BÜLENT GÖRER - TRASTA Finans Grubu CEO’su
Finansal analizde “likidite rasyosu” (asit-test oranı) dendiğinde, çoğu zaman sadece bir sayı okunur. Oysa bu oran, bir şirketin gerçek ödeme gücünü değil, bilançodaki teknik sınıflandırmaların bir yansımasını gösterir. Bazen muhasebe kuralları, ekonomik gerçeğin üzerini örtebiliyor. Bugün bu minvalde likidite rasyosu üzerinden kurallar ve okumalar üzerine bir görüşümü paylaşmak ve literatürde stratejik finansal bakışı derinleştirmeye çalışacağım:
Likidite rasyosu nedir?
Likidite oranı, diğer adıyla asit-test oranı, bir firmanın kısa vadeli borçlarını ödeyebilme gücünü gösteren bir orandır. Stokların kısa vadede nakde dönüşmesinin güç olduğu varsayımına dayanır. Bu nedenle formülden stoklar çıkarılır:
Likidite Oranı (Asit-Test) = (Dönen Varlıklar – Stoklar) / Kısa Vadeli Yükümlülükler
- Cari Oran = Dönen Varlıklar / Kısa Vadeli Yükümlülükler
Ancak eğer amaç “gerçek ödeme gücü”nü ölçmekse, likidite oranına geçmek ve muhasebedeki teknik yükümlülükleri de sorgulamak gerekir.
Basit Bir Örnek Bilanço
|
Bilanço Kalemi |
Tutar (TL) |
|
Nakit ve Bankalar |
400.000 |
|
Ticari Alacaklar |
600.000 |
|
Stoklar |
500.000 |
|
Toplam Dönen Varlıklar |
1.500.000 |
|
Kısa Vadeli Mali Borçlar |
400.000 |
|
Ticari Borçlar |
500.000 |
|
340 Alınan Avanslar |
300.000 |
|
Toplam KV Yükümlülükler |
1.200.000 |
Klasik oran hesaplamaları
Bu verilere göre klasik alışılagelmiş oranları hesaplarsak;
- Cari Oran = 1.500.000 / 1.200.000 = 1,25
- Asit-Test Oranı (Stok hariç) = (1.500.000 – 500.000) / 1.200.000 = 0,83
İlk bakışta işletme zayıf bir likiditeye sahipmiş gibi görünür. Ancak bilançodaki 340 Alınan Avanslar kalemini doğru okuyarak, finansal strateji değişir mi gelin birlikte değerlendirelim;
340 alınan avanslar: Finansman aracı, borç değil
“340 – Alınan Sipariş Avansları” hesabı, teslim edilmemiş mal veya hizmet için müşteriden alınan avans bedelidir. Bu tutar aslında bir borç değildir; ileride 120 Alıcılar hesabına virmanlanacak geçici bir hesap niteliğindedir. Fiilen kasadan bir para çıkışı gerektirmez, aksine işletmeye nakit girişi sağlar. Bu yönüyle, bir finansman yönetimi aracıdır. Bu nedenle düzeltilmiş oran hesaplamalarında ayıklamak daha doğru olacaktır. Bu ayıklama işlemi startejik finans bakış açısı içinde önemli ve anlamlıdır ki TCMB’nin sektör hesaplamalarında Likidite (Asit-test) Oranının hesaplamasında sadece stoklar değil, gider tahakkukları ve diğer dönen varlıklar dahi ayıklanmaktadır. Bu ayıklamanın da doğru olduğunu ve Kabul edildiğini varsayarak ilave görüşümü paylaşmak istiyorum. (ratios_tr.pdf) (https://www3.tcmb.gov.tr/sektor/dosyalar/menu/ratios_tr.pdf)
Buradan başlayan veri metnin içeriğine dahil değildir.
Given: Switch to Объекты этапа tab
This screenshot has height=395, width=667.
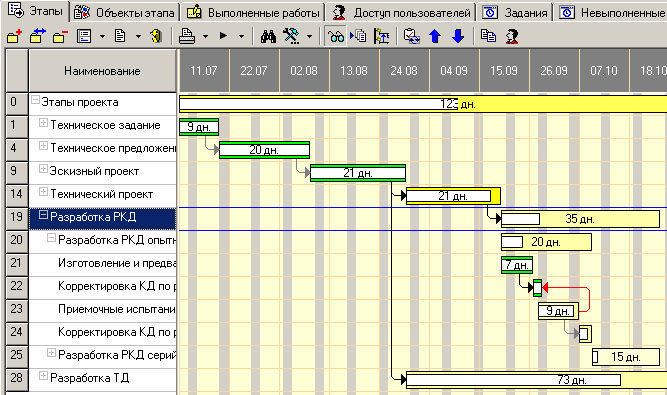Looking at the screenshot, I should 125,13.
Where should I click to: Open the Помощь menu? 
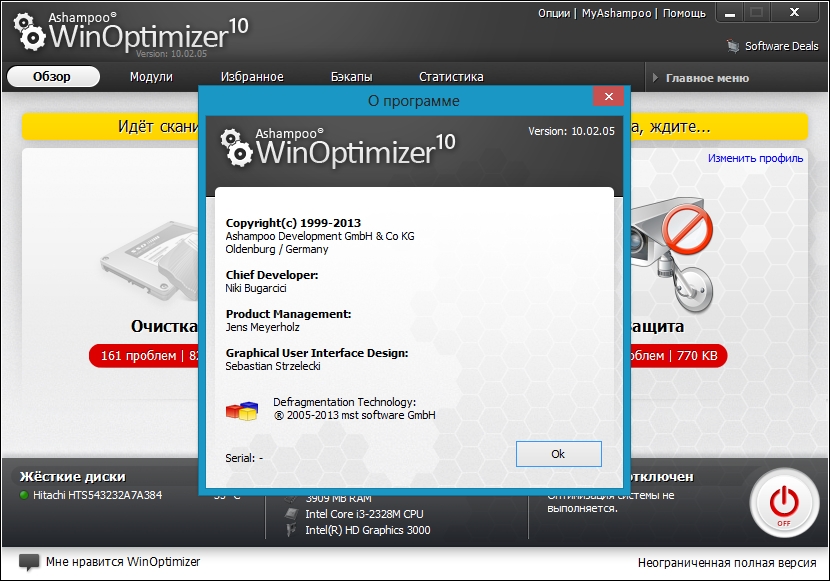pos(683,13)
Düzeltilmiş oran hesaplamaları
Alınan avansları bu kapsamda ayıklayarak oranları düzeltirsek:
- Düzeltilmiş Cari Oran = Dönen Varlıklar / (Kısa Vadeli Yükümlülükler – Alınan Avanslar) = 1.500.000 / (1.200.000 – 300.000) = 1,67
- Düzeltilmiş Likidite (Asit-Test) Oranı = (Dönen Varlıklar – Stoklar) / (Kısa Vadeli Yükümlülükler – Alınan Avanslar) = (1.000.000) / (900.000) = 1,11
Bu düzeltme sonrasında tablo değişir: Artık işletme, stok satmadan bile kısa vadeli borçlarını ödeyebilecek güçtedir. Elbette müşterilerine karşı edimlerini yerine getirme kapasitesini burada tartışmıyor ve bu makaleye konu etmiyorum. Müşteriye karşı edimlerini yerine düzenli getiren bir firmayı örneklemeye çalışıyorum.
Sonuç: Rakamı Değil, Mantığı Okumalı
Finansal analiz statik değildir; paranın zaman değeri kadar hesapların ekonomik anlamı da değişir. Nasıl ki klasik IRR (Internal Rate of Return) hesaplaması, zamanın etkisini göz ardı ettiği için daha sonra MIRR (Modified IRR) kavramına evrildiyse, likidite analizleri de artık benzer bir evrimden geçmektedir. Bugün stratejik finans, sadece oranlara değil, o oranın zamana, yapıya ve davranışa göre değişimine bakmayı gerektiriyor. Düzeltilmiş Likidite (Asit-Test) Oranı ya da Modified Acid-Test Ratio
Finansal analiz bir muhasebe ezberi değil, bir mantık egzersizidir. Likidite rasyosuna bakarken her borcu “nakit çıkışı gerektiren” zannetmek, resmi eksik okumaktır. 340 hesabı bir borç değil, nakit yönetimi başarısıdır. Gerçek analiz, oran üretmek değil; rakamın ardındaki hesabın mantığını, finansmanın zamanın etkisini ve davranışsal dinamikleri birlikte okumaktır.